Paisagem 36 - Ao celular

quarta-feira, 22 de junho de 2016

Ela sorria enquanto olhava o celular atenta, sentada frente a mim no banco do trem. Celular tem dessas coisas: às vezes faz sorrir, às vezes chorar, às vezes xingar. Era um sorriso sincero e divertido, talvez de uma mensagem galanteadora do "crush", ou de uma amiga engraçada que acordou de bom humor. O sorriso sincero me intrigava, e eu ficava a observá-la, imaginando o que estaria se passando naquela tela. Ela percebeu, mas continuava a sorrir, mesmo olhando para mim. Havia um abismo entre nós, comunicacional, eu diria, que não me deixava compreender a mensagem que ela passava com os olhos e com aquele sorriso. Eu estava ali, curiosa e tentando decifrar o enigma do celular, algo quase impossível. Ela sorria e ria, por dentro, da insolubilidade de seu enigma e de minha incapacidade de desviar o olhar e o pensamento. Celular tem dessas coisas, transforma seus arredores em silêncio, como numa bolha, e o seu mundo cabe naquela tela minúscula, transmutável ao toque de seus dedos. Eu estava fora, curiosa, excluída. Desci três estações seguintes. 

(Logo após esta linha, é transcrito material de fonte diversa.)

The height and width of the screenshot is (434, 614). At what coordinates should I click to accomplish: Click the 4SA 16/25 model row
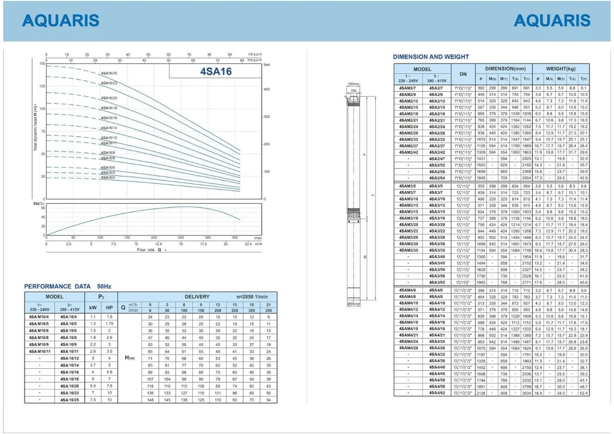click(150, 399)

Paisagem 35 - A galinha do vizinho

quinta-feira, 9 de junho de 2016

Foto minha!


Há alguns dias notei que uma galinha anda circulando nos telhados, de frente para minha janela. Quando ela some, geralmente desce até a casa do vizinho, ou dorme embaixo da caixa d’água de outra vizinha. A galinha é preta, e tranquila, não incomoda nem mesmo os gatos que tomam seus longos banhos de sol sobre o mesmo telhado. Hoje, após muitos dias observando-a, flagrei-me a pensar sobre a galinha: será que tem companheiras lá embaixo, que não são tão corajosas a ponto de subir e explorar os telhados? Será que é a única, em meio a este caos que é a cidade grande, onde ninguém mais cria galinhas? Seria uma galinha solitária? (tadinha! Galinhas não precisam socializar com outras galinhas?) – desculpem a minha ignorância, mas estas perguntas são verdadeiras, pois não entendo de galinhas. Acabei de olhar pela janela. A galinha está tomando sol ao lado da caixa d’água. Tive medo, por um minuto, de amanhã ou depois ela não estar mais lá, ao sol. Não conheço os vizinhos seus donos, não sei se a comerão amanhã, ou se farão alguma mandinga com o seu corpo preto (a galinha é preta). Joguei uns farelos de bolacha e ela me olha desconfiada. Ainda estou com medo de acordar e não tê-la mais na paisagem feia de minha janela: telhados velhos, caixas d’água e uma galinha preta. Melhor eu parar de pensar sobre o futuro... se nem mesmo de galinhas eu entendo!